Sunday, March 31, 2013

Mapping a Campaign

Mapping a Campaign
In a previous post, "Acts of Faith," I mentioned that I like to write about my characters. The example there was a short story meant to capture some of the personality of a character, as well as to explain why he would have the Enemy fortune. I also tend to take detailed notes about adventures, tracking important encounters and recording details that might become important in the future. For characters from longer campaigns, I have pages of notes to chronicle events, and refer back to them when needed.

In a similar vein, in the Interlude "The Refitting" I mentioned that a source of considerable outside-of-play activity was customizing the deck plans for the party's ship(s). This helped to create a sense of investment, and provided a clear mental image of such an important location. Thinking about these elements, it occurred to me recently that, in a pirate-themed campaign, it would also be fun and even useful if somebody used a map to keep track of the party's movements. This notion is inspired in part by the film Raiders of the Lost Ark, in which the hero's travels are represented between scenes spanning the United States, Nepal and Egypt.

Consider, for example, the adventures presented in the Come Hell and High Water campaign. During the second one, "Reprisal," the PC's have a chance to acquire a small pirate sloop, the Oppotunity. After that, "Out of the Darkness" takes the party to a plantation on Hispaniola and thence, in all likelihood, back to Jamaica. Tracking these movements on a map would look something like this.

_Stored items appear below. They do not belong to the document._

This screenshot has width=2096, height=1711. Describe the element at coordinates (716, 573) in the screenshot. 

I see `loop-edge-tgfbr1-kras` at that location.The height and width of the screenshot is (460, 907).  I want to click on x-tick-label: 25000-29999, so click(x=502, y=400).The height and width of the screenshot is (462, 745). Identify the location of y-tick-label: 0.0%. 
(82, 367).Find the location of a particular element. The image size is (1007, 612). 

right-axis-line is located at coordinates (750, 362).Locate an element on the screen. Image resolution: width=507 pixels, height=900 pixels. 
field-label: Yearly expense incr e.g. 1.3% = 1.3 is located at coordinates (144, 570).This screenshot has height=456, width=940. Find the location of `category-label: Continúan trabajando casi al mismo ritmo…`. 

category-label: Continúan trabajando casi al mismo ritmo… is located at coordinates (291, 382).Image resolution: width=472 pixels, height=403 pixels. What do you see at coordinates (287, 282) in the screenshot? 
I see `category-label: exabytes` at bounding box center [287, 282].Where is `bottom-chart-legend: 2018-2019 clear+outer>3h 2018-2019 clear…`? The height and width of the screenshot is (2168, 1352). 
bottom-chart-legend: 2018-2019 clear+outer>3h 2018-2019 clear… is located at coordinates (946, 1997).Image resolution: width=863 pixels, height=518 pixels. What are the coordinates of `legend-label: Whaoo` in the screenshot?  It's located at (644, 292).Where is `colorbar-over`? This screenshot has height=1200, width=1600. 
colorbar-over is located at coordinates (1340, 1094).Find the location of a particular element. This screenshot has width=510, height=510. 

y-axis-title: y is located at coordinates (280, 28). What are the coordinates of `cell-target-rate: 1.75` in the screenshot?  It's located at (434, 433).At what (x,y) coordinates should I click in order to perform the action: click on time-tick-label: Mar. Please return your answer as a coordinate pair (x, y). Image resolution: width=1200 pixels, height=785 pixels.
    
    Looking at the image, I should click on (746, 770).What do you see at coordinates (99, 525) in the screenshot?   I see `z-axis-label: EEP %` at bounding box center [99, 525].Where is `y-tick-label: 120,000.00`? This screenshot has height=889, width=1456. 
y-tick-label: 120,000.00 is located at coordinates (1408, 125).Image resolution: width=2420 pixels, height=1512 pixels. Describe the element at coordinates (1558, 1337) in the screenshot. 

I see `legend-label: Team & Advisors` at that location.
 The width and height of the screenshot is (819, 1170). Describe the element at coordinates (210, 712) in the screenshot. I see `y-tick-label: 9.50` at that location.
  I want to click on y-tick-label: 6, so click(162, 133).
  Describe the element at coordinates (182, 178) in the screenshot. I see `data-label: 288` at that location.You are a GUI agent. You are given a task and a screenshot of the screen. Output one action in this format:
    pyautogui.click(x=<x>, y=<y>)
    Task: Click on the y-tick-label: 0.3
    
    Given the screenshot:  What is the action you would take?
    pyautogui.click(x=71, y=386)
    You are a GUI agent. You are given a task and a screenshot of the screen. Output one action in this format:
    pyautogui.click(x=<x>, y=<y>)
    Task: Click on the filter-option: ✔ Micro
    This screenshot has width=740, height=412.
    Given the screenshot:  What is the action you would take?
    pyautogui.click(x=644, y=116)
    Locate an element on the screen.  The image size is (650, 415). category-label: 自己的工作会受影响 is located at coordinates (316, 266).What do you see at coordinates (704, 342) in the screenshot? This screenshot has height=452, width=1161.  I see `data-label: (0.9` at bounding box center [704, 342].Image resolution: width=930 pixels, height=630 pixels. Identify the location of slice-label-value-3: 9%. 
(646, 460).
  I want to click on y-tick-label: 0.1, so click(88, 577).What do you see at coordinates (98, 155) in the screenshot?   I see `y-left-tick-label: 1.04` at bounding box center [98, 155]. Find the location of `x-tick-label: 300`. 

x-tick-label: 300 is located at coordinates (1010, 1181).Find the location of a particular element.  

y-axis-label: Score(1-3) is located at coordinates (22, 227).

There are plenty of good maps available online for use. Some are simple and plain, like the one taken above from . Others are fancier, but just about any will do the trick. The players could even make a fancier prop by soaking printer paper in tea or coffee, letting it dry, and then printing an antique-looking map on it.

Using a map in this way provides a number of benefits. One is that it helps give the players a more solid mental picture of the places their characters have visited and how they fit together into the world of the campaign. Another is that it can help the GM keep track of the time needed to cover such distances; this is especially the case if one is enforcing rules regarding provisioning and the like. Finally, of course, it helps create a record of the adventures for years to come.